This article contains spoilers for the finale of You season 5.

If you're anything like us, you have been *locked in* to You's final season. The culmination of the serial killer thriller sees anti-hero Joe Goldberg (Penn Badgley) embarking on a new life as the husband to Kate Lockwood, a former art dealer who's sooo filthy rich that Joe is able to reclaim his real identity and return to NYC.

However, in classic Joe fashion, he falls head-over-heels for a new woman: playwright and bookworm Bronte (played by Madeline Brewer). His infatuation sparks a familiar cycle of stalking, scheming and murder but, this time around, there's a twist.

Bronte initially, secretly, set out to get revenge on Joe as she suspected he had killed her TA Guinevere Beck. While pretending to fall for him she actually falls for him, until she sees through his nice guy act once and for all.

man standing in a city setting dressed in a black coat with reflections from surrounding buildingspinterest
Netflix

This leads to an explosive confrontation in the show's final episode as she holds him at gunpoint, forcing him to redact the edits he made to Guinevere's book.
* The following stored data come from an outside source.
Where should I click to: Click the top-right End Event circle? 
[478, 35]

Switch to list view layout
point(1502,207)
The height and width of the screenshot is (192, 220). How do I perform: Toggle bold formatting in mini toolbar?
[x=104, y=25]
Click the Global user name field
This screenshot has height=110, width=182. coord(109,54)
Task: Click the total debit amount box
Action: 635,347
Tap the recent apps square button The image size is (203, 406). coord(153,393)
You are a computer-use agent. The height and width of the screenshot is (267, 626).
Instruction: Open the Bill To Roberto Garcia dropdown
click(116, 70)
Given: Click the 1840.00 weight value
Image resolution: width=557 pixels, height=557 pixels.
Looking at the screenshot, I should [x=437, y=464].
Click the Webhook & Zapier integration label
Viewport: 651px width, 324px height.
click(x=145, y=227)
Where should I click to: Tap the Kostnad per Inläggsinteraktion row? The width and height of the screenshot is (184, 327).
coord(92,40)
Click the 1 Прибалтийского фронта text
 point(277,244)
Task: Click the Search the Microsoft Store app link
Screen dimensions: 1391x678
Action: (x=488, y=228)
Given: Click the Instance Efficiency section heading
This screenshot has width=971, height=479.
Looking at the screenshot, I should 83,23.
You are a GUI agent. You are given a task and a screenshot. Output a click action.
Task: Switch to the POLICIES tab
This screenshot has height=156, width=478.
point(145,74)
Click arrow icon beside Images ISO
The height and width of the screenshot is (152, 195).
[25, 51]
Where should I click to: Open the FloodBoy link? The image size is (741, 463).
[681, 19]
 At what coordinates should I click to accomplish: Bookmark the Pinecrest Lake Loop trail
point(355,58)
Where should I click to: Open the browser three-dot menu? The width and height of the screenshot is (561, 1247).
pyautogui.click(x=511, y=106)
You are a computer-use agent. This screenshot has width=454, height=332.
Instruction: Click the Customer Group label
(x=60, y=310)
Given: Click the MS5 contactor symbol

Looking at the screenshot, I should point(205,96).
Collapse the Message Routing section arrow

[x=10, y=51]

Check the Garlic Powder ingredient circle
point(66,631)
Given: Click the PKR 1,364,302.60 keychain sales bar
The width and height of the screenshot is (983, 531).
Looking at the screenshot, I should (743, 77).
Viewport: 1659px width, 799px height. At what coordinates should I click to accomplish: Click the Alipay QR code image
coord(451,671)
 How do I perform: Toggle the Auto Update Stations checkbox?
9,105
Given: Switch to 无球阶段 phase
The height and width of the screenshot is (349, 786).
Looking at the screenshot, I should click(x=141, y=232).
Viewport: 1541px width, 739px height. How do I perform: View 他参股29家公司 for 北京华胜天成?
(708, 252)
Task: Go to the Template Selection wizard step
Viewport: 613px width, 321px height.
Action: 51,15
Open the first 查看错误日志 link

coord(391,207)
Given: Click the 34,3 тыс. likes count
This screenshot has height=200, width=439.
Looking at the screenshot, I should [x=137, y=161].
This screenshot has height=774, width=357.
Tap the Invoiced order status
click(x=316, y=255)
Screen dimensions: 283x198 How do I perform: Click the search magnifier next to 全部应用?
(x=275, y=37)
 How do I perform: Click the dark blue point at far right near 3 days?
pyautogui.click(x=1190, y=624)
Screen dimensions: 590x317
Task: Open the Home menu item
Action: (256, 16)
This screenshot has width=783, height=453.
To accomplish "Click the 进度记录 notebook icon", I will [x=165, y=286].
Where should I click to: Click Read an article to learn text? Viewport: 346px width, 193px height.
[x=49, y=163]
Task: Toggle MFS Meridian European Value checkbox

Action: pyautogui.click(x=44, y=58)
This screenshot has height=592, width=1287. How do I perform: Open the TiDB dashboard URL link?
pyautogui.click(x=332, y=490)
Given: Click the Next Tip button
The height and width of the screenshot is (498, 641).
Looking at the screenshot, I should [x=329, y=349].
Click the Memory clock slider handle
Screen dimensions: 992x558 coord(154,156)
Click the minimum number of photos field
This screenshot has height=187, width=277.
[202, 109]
Joe then turns the tables and manages to shoot Bronte, but doesn't kill her, and a battle ensues between the two.

She runs away and calls the police but he finds her and tries to drown her. In the end, Bronte shoots him and he gets escorted away in handcuffs.

Speaking on the tumultuous episode, Penn Badgley has revealed that he "fought" to wear as little as possible in the final sequence and explains how this adds another layer of interpretation onto the scene.

"I actually fought to be as naked as possible in that last sequence because he needed to be as dangerously close to being witnessed finally as a sexual predator that he was," Penn told People. "He needed to be seen in that way to be kind of saying to everybody, is this what you needed to see in order to realize who he is? We withheld it from now, but is this what you need to see? And that's, I think, a really juicy kind of engagement and question with the viewer that we're all a part of."